Galerie

Galerie

Der aus dem Französischen kommende Begriff der »Galerie« bezeichnet ursprünglich einen langen, gedeckten Gang mit seitlicher Öffnung.« Im Zusammenhang mit dem Einzelhandel findet er sich in innerstädtischen Einkaufszentren, die als architektonische Einheit ab der zweiten Hälfte des 19. Jahrhunderts errichtet worden sind, wobei als Inbegriff einer Galerie die um 1867 in Mailand errichtete Galleria Vittorio Emanuele II in Mailand angesehen wird. Die Geschäfte befinden sich dann links und rechts der überdachten Passage. Gelegentlich wurden aber auch die damals neu errichteten mehrgeschossigen Verkaufsanlagen als Galerien bezeichnet (z.B. Galeries Lafayette, Paris).(1)

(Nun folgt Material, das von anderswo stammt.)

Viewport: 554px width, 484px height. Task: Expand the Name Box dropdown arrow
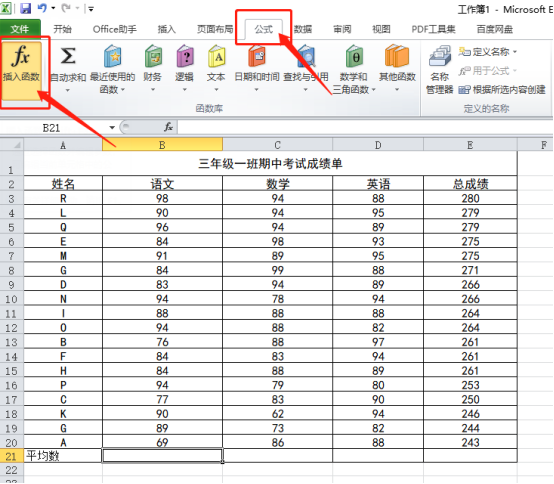112,128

Auch heute wird der Begriff verwendet, um damit innerstädtische Einkaufszentren zu bezeichnen, die als architektonische Gesamtheit geplant sind und unter einer einheitlichen Leitung stehen (z.B. Kö- Galerie in Düsseldorf). Im Regelfall finden sich Geschäfte auf mehreren Etagen, wobei diese Geschäfte entlang einer oder mehreren Passagen angesiedelt sind. Gelegentlich wird hierfür auch der Begriff »Stadtgalerie« verwendet.

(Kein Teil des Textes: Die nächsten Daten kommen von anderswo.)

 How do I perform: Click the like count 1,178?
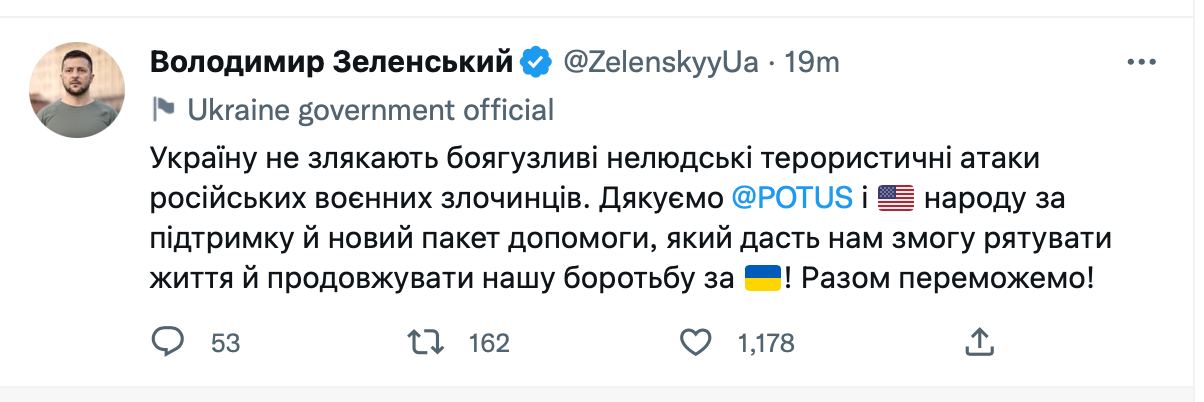(x=766, y=344)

Galerien und Passagen sind bauliche Einheiten in Citylagen, in denen vorwiegend mittlere und kleine Handels-, Gastronomie- und sonstige Dienstleistungsbetriebe angesiedelt sind, deren Sortiment und Einrichtung gehobenen Ansprüchen gerecht werden. Bei einer Passage handelt es sich um eine für Fußgänger geschaffene Verbindung von zwei Verkehrszonen; bei einer Galerie liegen die Betriebe gewöhnlich auf zwei oder mehr Verkaufsebenen.

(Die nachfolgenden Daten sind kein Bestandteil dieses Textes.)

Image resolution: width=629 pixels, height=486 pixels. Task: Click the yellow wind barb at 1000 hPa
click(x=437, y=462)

Als Galerie wird aber auch in SB-Warenhäusern die der Kassenzone vorgelagerte »Straße« mit ergänzenden Einzelhandels- oder Dienstleistungsbetrieben (z.B. Bäckereien, Bank, Reinigung, Schlüsseldienst) bezeichnet.

Quelle

Definitionen zur Einzelhandelsanalyse © gif Gesellschaft für Immobilienwirtschaftliche Forschung e. V., 01. Februar 2014, (1) Brune, W.: Die Stadtgalerie. Frankfurt/New York 1996, S. 13.